Member of the Wisconsin State Assembly from the 47th district
- In office 1981–1986

Personal details
- Born: November 6, 1952 (age 73) Edgerton, Wisconsin, U.S.
- Party: Republican
- Alma mater: University of Wisconsin-Whitewater University of Wisconsin-Madison
- Profession: Politician

= John T. Manske =

American politician

John T. Manske (born November 6, 1952) is an American politician. He was a member of the Wisconsin State Assembly.

==Early life==
Manske was born in Edgerton, Wisconsin. He graduated from Milton High School in Milton, Wisconsin before obtaining a B.S. from the University of Wisconsin-Whitewater and an M.A. from the University of Wisconsin-Madison.
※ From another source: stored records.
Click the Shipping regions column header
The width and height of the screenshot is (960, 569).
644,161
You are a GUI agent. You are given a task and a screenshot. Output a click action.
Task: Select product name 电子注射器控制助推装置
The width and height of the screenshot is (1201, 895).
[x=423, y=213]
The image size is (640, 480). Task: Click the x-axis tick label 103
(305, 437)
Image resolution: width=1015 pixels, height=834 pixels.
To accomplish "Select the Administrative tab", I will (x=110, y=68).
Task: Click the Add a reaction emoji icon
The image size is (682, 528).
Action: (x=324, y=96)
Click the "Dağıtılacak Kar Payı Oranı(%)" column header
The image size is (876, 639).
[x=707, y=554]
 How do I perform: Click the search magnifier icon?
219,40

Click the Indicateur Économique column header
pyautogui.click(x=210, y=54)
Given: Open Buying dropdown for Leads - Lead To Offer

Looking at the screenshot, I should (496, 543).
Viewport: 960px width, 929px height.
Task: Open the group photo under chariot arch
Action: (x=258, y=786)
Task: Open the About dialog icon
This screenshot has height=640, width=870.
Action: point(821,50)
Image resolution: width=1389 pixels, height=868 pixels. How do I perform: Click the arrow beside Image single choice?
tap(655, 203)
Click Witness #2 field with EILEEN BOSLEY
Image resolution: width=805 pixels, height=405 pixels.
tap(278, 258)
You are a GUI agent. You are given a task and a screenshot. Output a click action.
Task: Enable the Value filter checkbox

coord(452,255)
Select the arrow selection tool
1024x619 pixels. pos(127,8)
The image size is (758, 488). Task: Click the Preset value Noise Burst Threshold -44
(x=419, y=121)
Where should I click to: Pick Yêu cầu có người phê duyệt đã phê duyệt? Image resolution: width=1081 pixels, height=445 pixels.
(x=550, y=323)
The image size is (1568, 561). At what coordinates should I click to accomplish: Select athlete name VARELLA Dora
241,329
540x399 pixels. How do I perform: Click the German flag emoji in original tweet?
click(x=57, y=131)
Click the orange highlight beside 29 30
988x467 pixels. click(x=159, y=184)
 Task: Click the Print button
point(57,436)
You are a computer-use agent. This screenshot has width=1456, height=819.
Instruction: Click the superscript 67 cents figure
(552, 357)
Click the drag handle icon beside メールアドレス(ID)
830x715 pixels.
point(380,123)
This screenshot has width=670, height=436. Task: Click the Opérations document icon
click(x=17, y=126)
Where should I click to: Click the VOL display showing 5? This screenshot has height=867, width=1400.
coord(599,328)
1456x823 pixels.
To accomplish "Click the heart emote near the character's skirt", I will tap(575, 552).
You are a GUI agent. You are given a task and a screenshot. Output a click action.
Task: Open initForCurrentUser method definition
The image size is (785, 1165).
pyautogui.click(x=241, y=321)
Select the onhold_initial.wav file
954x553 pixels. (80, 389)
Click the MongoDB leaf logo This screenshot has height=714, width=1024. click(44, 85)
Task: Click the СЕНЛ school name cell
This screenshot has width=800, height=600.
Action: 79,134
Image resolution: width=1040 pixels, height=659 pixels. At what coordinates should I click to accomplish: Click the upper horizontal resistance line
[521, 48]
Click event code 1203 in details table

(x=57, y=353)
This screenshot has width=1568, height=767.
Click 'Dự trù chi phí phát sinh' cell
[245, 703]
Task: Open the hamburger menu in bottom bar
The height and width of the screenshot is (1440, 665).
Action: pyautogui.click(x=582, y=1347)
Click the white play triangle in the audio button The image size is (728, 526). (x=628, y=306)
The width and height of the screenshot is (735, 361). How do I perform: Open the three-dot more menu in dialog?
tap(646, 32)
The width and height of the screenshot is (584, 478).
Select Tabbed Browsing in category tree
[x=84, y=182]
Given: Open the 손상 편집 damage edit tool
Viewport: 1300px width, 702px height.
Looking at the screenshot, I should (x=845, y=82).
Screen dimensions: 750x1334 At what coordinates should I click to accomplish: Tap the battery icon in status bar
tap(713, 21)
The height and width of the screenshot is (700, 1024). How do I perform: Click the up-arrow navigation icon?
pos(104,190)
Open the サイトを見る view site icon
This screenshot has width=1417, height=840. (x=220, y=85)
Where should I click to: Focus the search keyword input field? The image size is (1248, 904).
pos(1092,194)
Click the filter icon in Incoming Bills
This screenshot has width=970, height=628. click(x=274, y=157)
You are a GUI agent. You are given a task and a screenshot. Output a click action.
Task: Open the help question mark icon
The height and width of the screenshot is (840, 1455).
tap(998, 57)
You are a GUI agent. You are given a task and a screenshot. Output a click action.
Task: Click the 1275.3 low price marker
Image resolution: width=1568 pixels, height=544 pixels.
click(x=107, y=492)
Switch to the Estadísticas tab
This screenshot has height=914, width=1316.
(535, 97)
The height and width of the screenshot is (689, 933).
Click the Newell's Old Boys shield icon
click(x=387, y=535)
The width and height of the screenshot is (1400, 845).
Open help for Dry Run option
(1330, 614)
Manske worked as a part-time college instructor and production worker before beginning his political career.

==Career==
He was elected as a Republican candidate to the Milton City Council in 1973. He served on the city council from 1973-1977 and from 1979-1981. In 1981, he won a special election to serve as a member of the Wisconsin State Assembly representing the 47th district. He won reelection in 1982 and 1984, serving as a member of the Assembly from 1981 until 1986. In 1988, he was hired by the Illinois chapter of Common Cause to serve as its executive director.